Bitcoin et IA : Le scénario de crise d’Arthur Hayes pour 2026
« This is fine ». Dans son dernier essai intitulé The Fire Alarm, l’ancien PDG de BitMEX, Arthur Hayes, dresse un constat saisissant : Bitcoin agirait actuellement comme un « détecteur de fumée » pour la liquidité mondiale. Alors que l’indice Nasdaq 100 semble ignorer les signaux de ralentissement, le BTC montre une divergence notable, suggérant l’imminence d’un événement de destruction de crédit massif. Pour Arthur Hayes, ce décrochage n’est pas une simple correction technique, mais l’annonce d’une phase de déflation brutale provoquée par l’adoption rapide de l’intelligence artificielle au sein des entreprises.

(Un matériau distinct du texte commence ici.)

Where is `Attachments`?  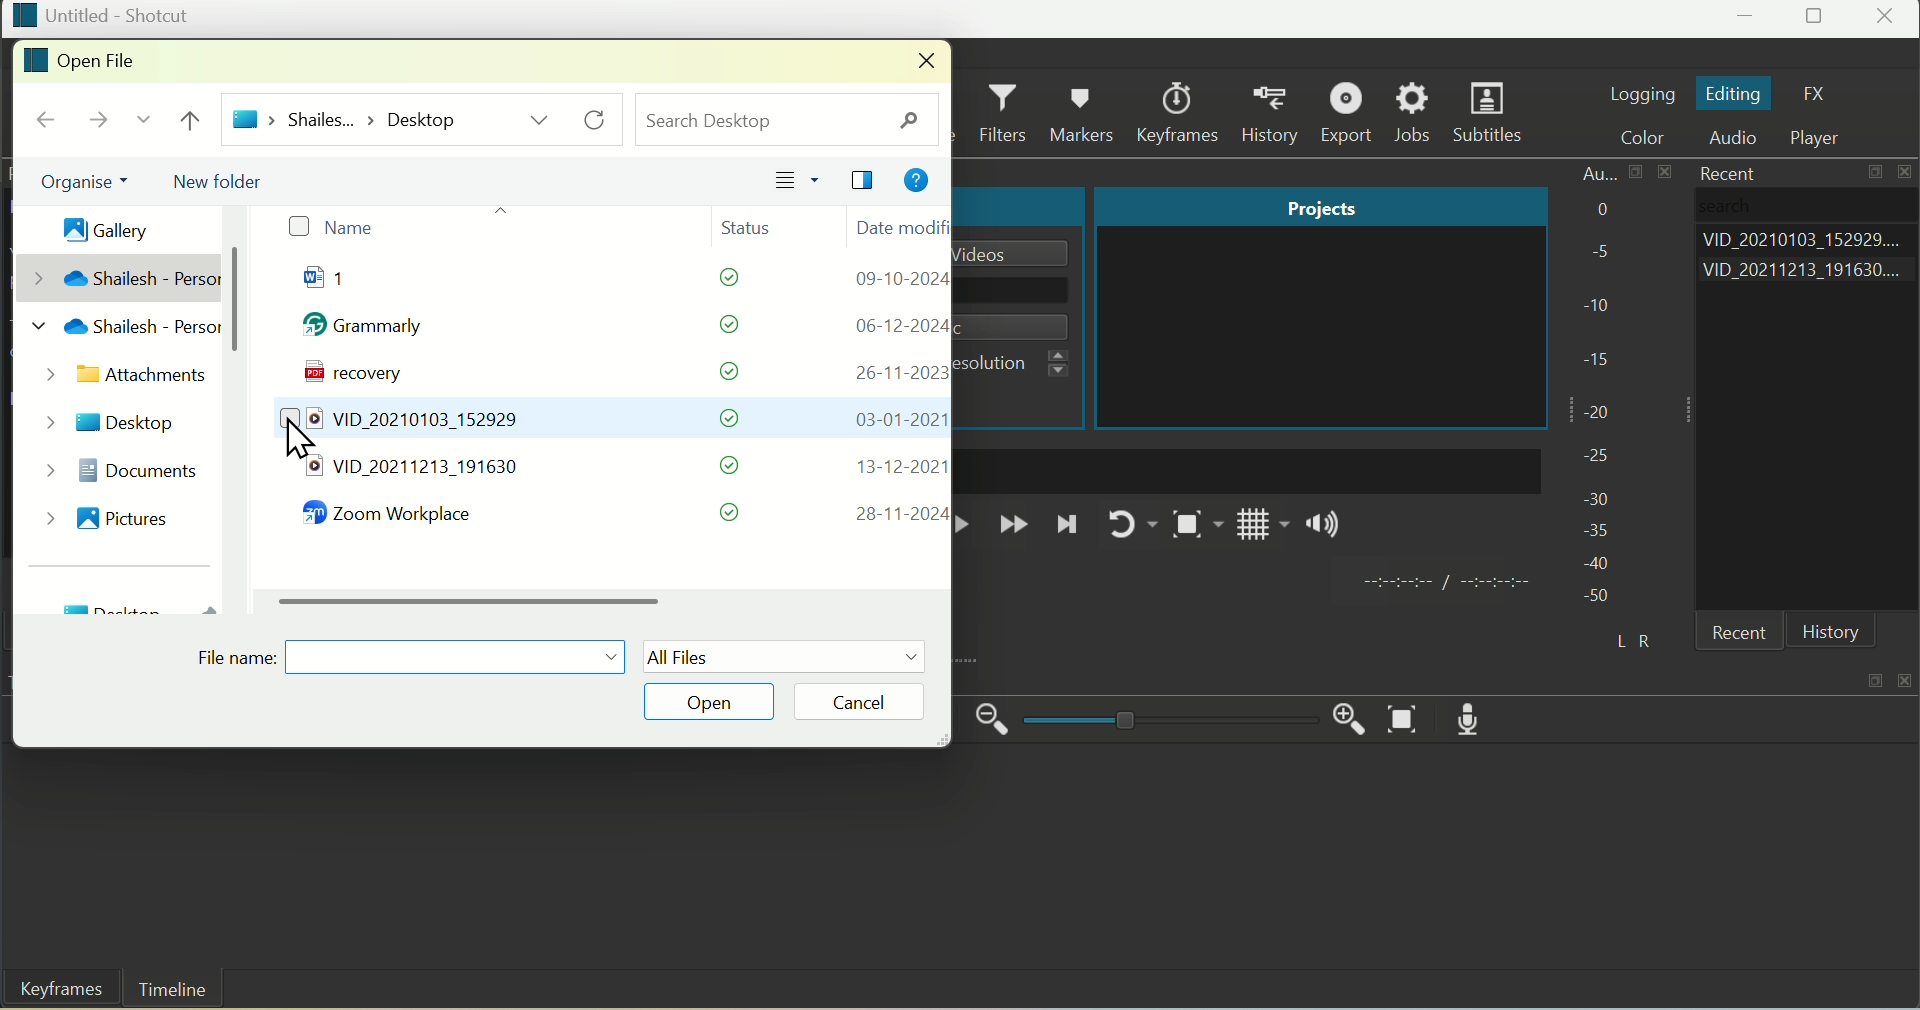 Attachments is located at coordinates (123, 377).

- Arthur Hayes a déclaré que Bitcoin agit comme un « détecteur de fumée » pour une liquidité mondiale en déclin, annonçant une phase de déflation brutale.
- Il a révélé que l’intégration rapide de l’intelligence artificielle menace l’emploi, ce qui pourrait entraîner des défauts de paiement massifs et un choc systémique bancaire.

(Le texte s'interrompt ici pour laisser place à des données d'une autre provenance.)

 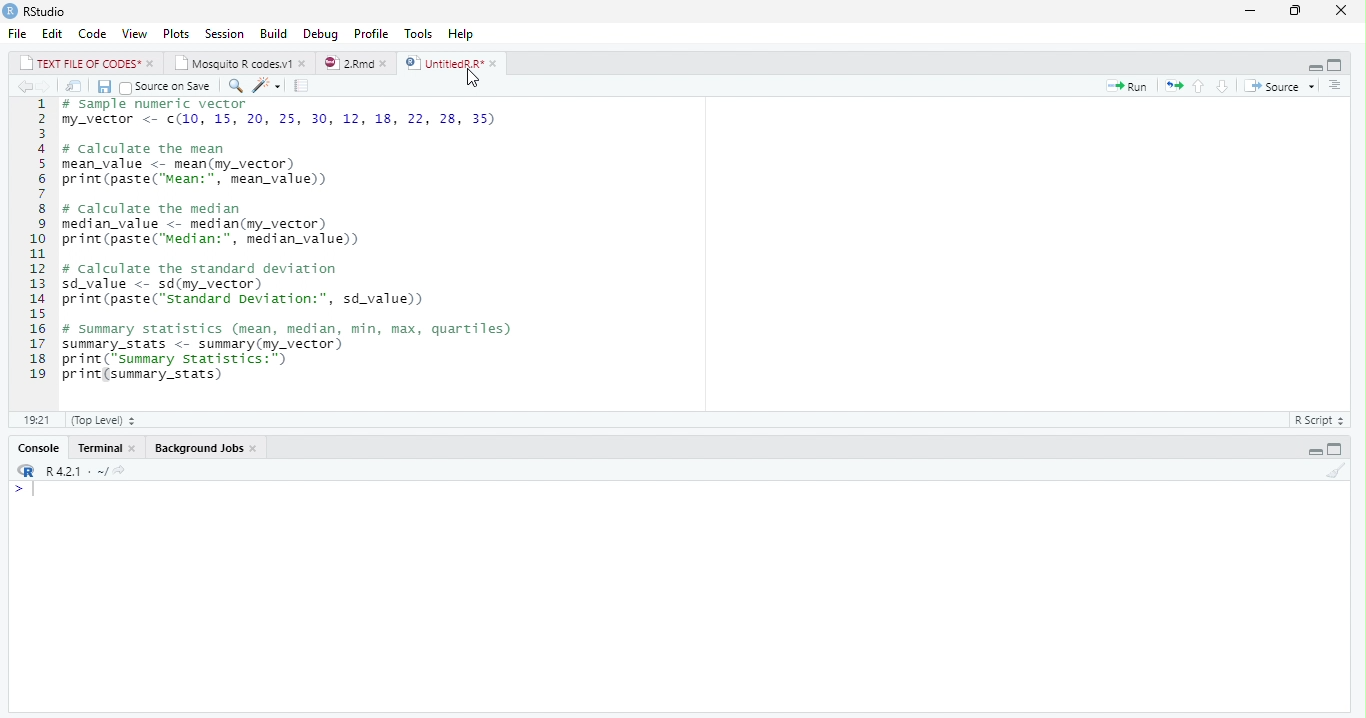 I want to click on back, so click(x=24, y=87).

L’IA et la fragilisation du système financier selon Arthur Hayes
Selon l’analyse d’Arthur Hayes, l’intégration de l’IA menace directement l’emploi de millions de « travailleurs du savoir ». Contrairement aux crises industrielles passées, la transition actuelle affecte des actifs numériques traitables à la vitesse de la lumière, ce qui pourrait accélérer les pertes d’emploi de façon non linéaire.

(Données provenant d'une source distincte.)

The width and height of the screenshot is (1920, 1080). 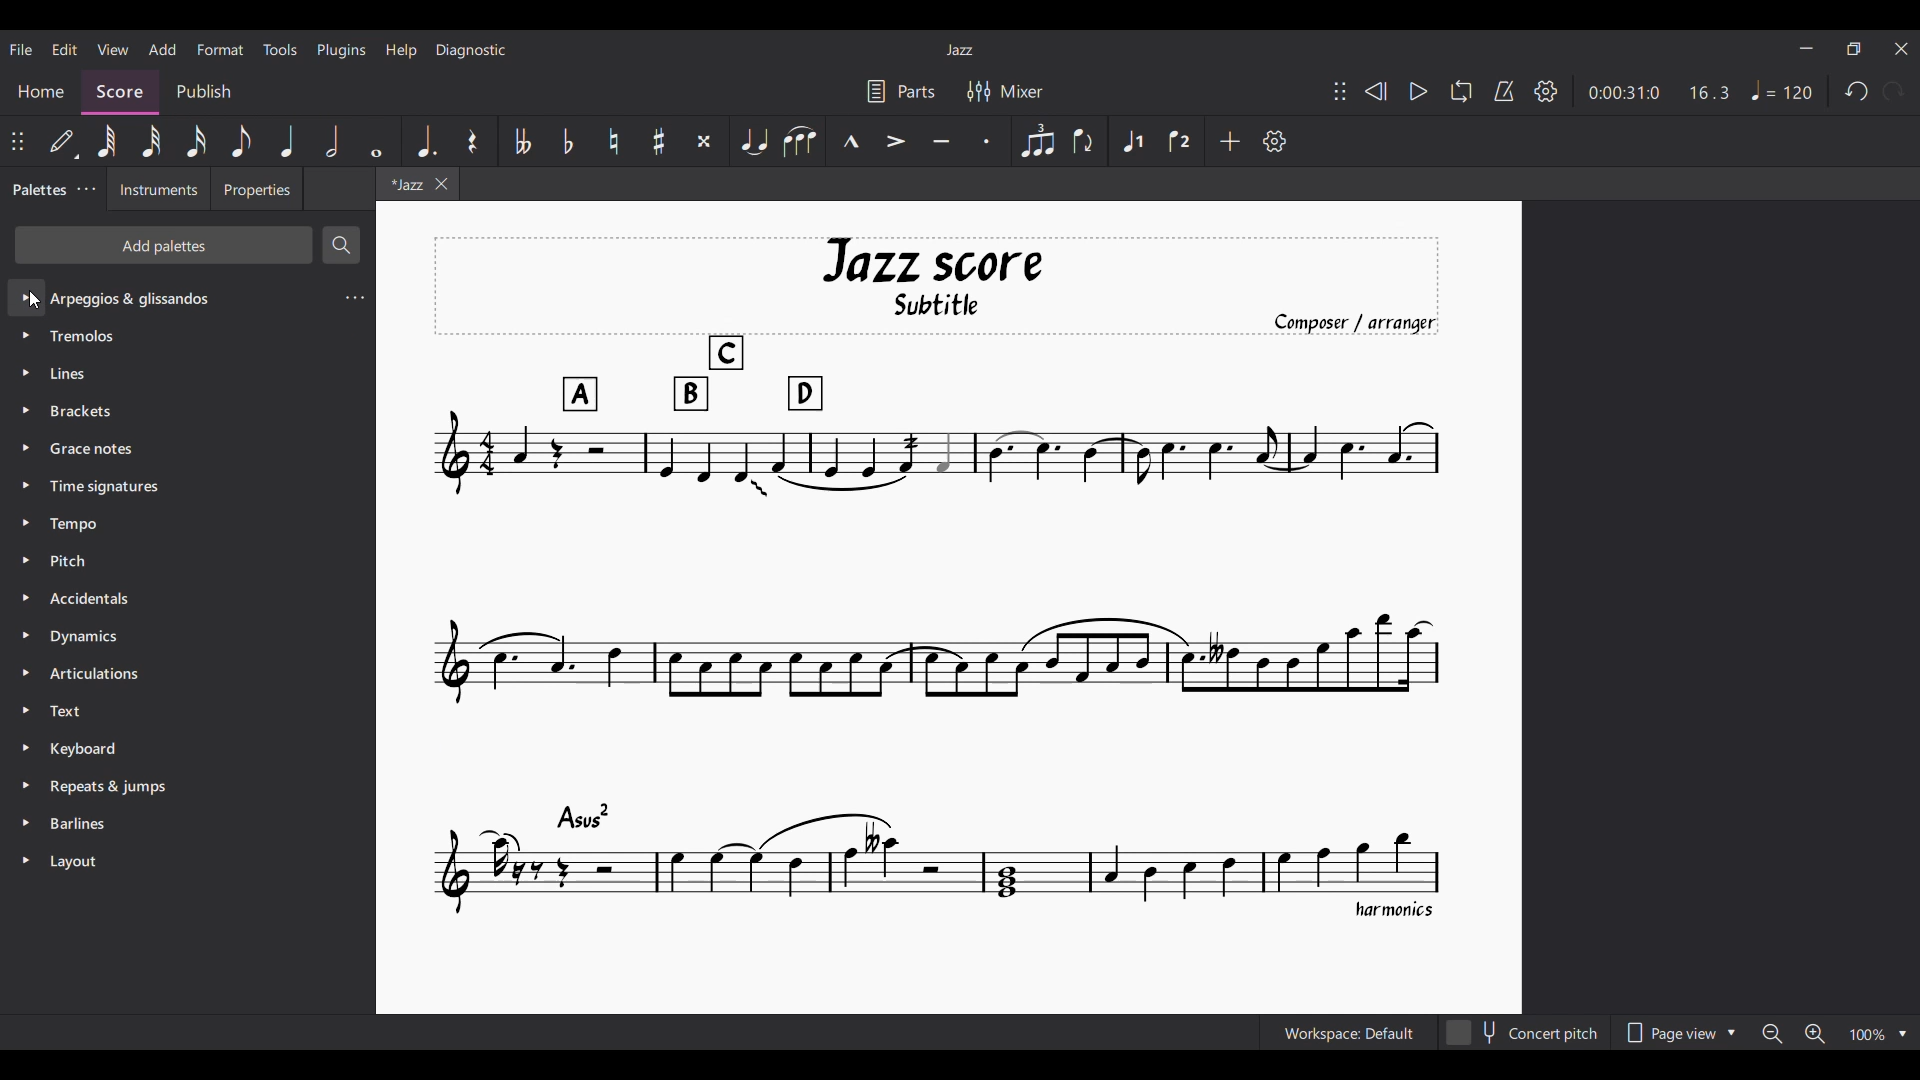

Il estime qu’une réduction de 20 % de cette main-d’œuvre qualifiée aux États-Unis entraînerait des défauts de paiement massifs sur le crédit à la consommation et les prêts hypothécaires, créant un choc systémique pour le secteur bancaire. Le modèle présenté par l’auteur suggère que le système bancaire américain pourrait faire face à des « pertes cumulées de 557 milliards de dollars ».
Une telle dépréciation représenterait une réduction de 13 % des fonds propres totaux des banques commerciales. Arthur Hayes souligne que si les institutions « trop grandes pour faire faillite » (Too Big To Fail) resteront debout, de nombreuses banques régionales pourraient voir leurs ratios de capital s’effondrer, déclenchant une fuite des dépôts et un gel des marchés du crédit.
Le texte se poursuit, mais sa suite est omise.